__Problem__
Transcribe the records exactly. Pictures do not belong in the transcription.

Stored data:
- - - - - - -

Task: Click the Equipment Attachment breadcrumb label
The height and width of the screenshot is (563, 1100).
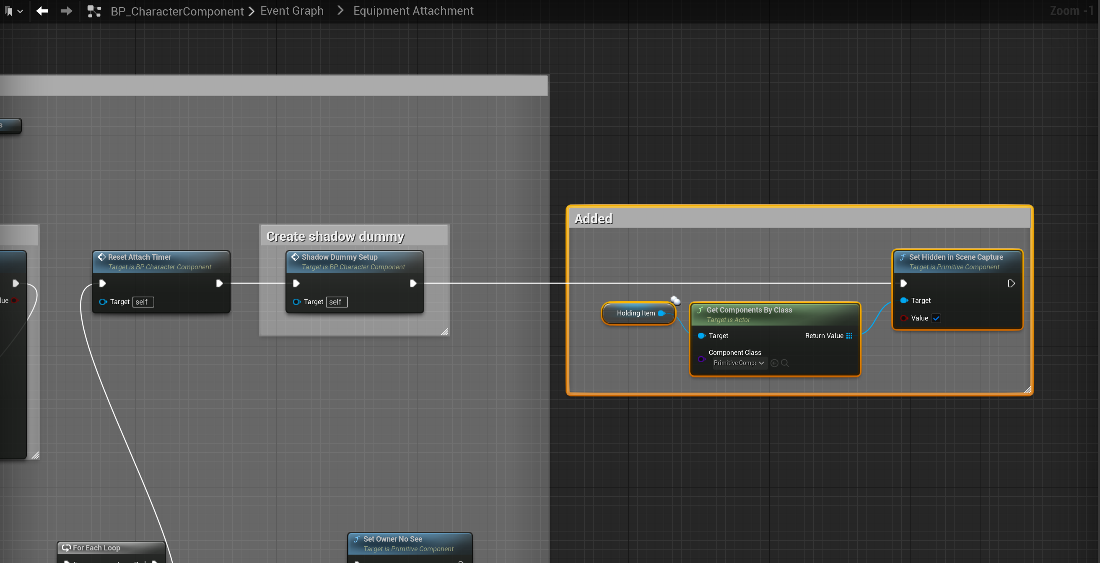Action: [413, 11]
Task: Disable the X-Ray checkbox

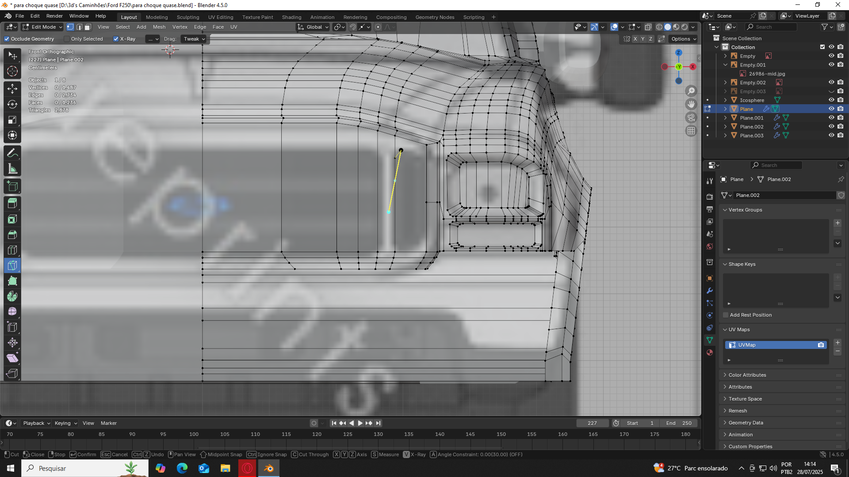Action: pos(116,39)
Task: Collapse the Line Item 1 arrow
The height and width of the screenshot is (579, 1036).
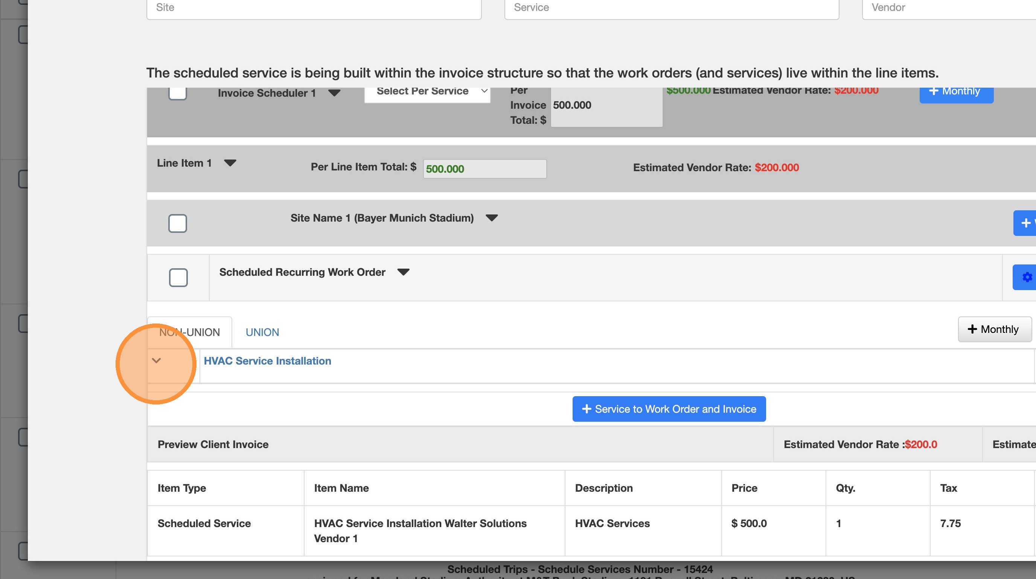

- - - - - - -

__Solution to the exercise__
Task: Click the Equipment Attachment breadcrumb label
The height and width of the screenshot is (563, 1100).
Action: [413, 11]
Task: Disable the X-Ray checkbox

Action: pos(116,39)
Task: Collapse the Line Item 1 arrow
The height and width of the screenshot is (579, 1036).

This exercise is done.